- Materials provided
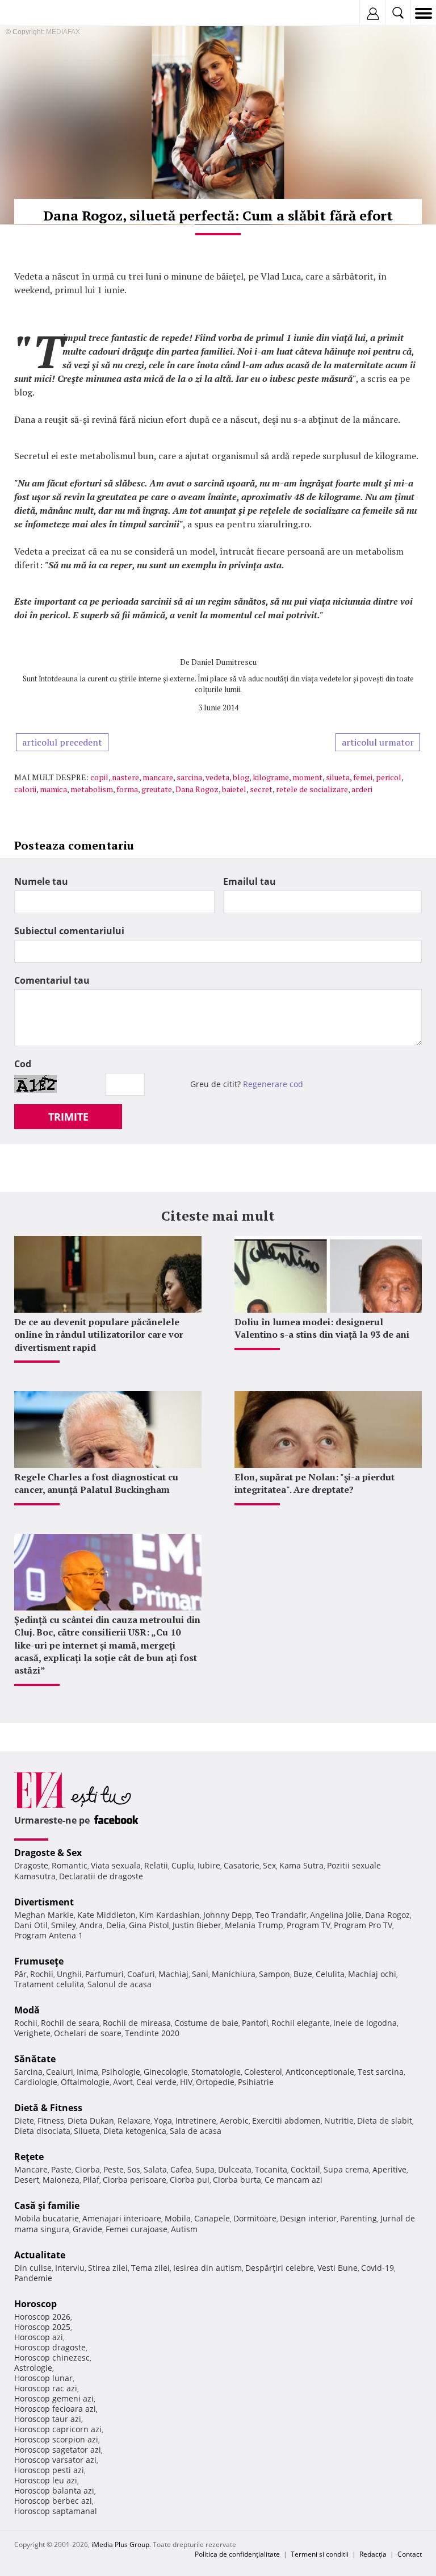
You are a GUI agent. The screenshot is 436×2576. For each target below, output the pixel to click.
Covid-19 (377, 2267)
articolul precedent (62, 742)
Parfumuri (104, 1974)
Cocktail (305, 2169)
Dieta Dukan (91, 2120)
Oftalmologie (85, 2081)
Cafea (181, 2169)
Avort (123, 2081)
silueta (338, 777)
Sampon (274, 1974)
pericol (388, 777)
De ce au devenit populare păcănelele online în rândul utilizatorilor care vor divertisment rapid (98, 1335)
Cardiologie (35, 2081)
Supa (205, 2169)
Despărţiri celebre (279, 2267)
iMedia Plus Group (120, 2544)
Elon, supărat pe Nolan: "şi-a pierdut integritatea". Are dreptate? (314, 1483)
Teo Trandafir (281, 1914)
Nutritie (339, 2120)
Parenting (358, 2218)
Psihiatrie (256, 2081)
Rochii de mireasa (137, 2022)
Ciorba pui (189, 2179)
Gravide (87, 2229)
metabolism (91, 789)
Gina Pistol (149, 1925)
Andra (91, 1925)
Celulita (330, 1974)
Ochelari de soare (87, 2033)
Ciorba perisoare (134, 2179)
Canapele (212, 2218)
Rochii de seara (70, 2022)
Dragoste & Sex (48, 1852)
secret (261, 789)
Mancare (31, 2169)
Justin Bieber (197, 1925)
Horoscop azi (38, 2337)
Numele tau (41, 881)
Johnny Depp (227, 1914)
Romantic (69, 1865)
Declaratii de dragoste (101, 1876)
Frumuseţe (39, 1961)
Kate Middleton (106, 1914)
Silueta (87, 2130)
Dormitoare (254, 2218)
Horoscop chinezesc (52, 2357)
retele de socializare (312, 789)
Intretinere (195, 2120)
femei (362, 777)
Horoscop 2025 (42, 2326)
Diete (24, 2120)
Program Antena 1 (48, 1935)
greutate (156, 789)
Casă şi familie (46, 2205)
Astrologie (33, 2367)
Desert (26, 2179)
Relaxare (134, 2120)
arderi (361, 789)
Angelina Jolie (336, 1914)
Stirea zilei (108, 2267)
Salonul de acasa (119, 1984)
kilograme (271, 777)
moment (307, 777)
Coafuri (141, 1974)
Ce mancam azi (293, 2179)
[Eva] (35, 13)
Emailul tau (249, 881)
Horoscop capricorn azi (58, 2429)
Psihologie (121, 2071)
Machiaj (173, 1974)
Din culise (33, 2267)
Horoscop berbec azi (53, 2500)
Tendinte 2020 (152, 2033)
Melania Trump (254, 1925)
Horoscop (35, 2304)
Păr (20, 1974)
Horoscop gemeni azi (54, 2398)
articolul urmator (378, 742)
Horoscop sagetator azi (57, 2449)
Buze (303, 1974)
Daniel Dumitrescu (224, 661)
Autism (184, 2229)
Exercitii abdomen (286, 2120)
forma (127, 789)
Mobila (178, 2218)
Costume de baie (206, 2022)
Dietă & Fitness (48, 2107)
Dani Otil (31, 1925)
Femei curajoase (136, 2229)
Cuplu (182, 1865)
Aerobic (234, 2120)
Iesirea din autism (207, 2267)
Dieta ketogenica (134, 2130)
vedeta (217, 777)
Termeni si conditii (320, 2554)
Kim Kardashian (169, 1914)
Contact (409, 2554)
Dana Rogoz (197, 789)
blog (241, 777)
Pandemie (33, 2278)
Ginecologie (166, 2071)
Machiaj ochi (372, 1974)
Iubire (209, 1865)
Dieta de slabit (384, 2120)
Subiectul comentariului (69, 931)
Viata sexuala (116, 1865)
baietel (234, 789)
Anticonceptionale (320, 2071)
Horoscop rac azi (45, 2388)
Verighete (32, 2033)
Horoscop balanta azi (54, 2490)
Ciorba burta (237, 2179)
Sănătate (35, 2059)
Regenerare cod (273, 1084)
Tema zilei (150, 2267)
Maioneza (61, 2179)
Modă (27, 2010)
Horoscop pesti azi (49, 2470)
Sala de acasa (195, 2130)
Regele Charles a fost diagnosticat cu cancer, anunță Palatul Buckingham (96, 1483)
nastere (125, 777)
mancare (157, 777)
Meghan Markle (44, 1914)
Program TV (308, 1925)
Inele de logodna (365, 2022)
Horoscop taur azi (47, 2418)
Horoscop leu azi (45, 2480)
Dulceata (234, 2169)
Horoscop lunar (43, 2378)
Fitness (50, 2120)
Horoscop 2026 (42, 2316)
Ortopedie (215, 2081)
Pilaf (91, 2179)
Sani (200, 1974)
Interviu (70, 2267)
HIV (186, 2081)
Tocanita (271, 2169)
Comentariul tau (52, 980)
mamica (53, 789)
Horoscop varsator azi (55, 2459)
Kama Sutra (301, 1865)
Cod (22, 1064)
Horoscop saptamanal (55, 2511)
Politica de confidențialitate (237, 2554)
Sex (269, 1865)
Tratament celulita (49, 1984)
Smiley (63, 1925)
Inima (87, 2071)
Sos (133, 2169)
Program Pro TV (363, 1925)
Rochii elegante (300, 2022)
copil (99, 777)
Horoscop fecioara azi (55, 2408)
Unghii (69, 1974)
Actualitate (39, 2255)
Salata (155, 2169)
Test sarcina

- Exercise details
Collect every line above that contains the word "Ciorba".

- Exercise solution
Ciorba pui (189, 2179)
Ciorba perisoare (134, 2179)
Ciorba burta (237, 2179)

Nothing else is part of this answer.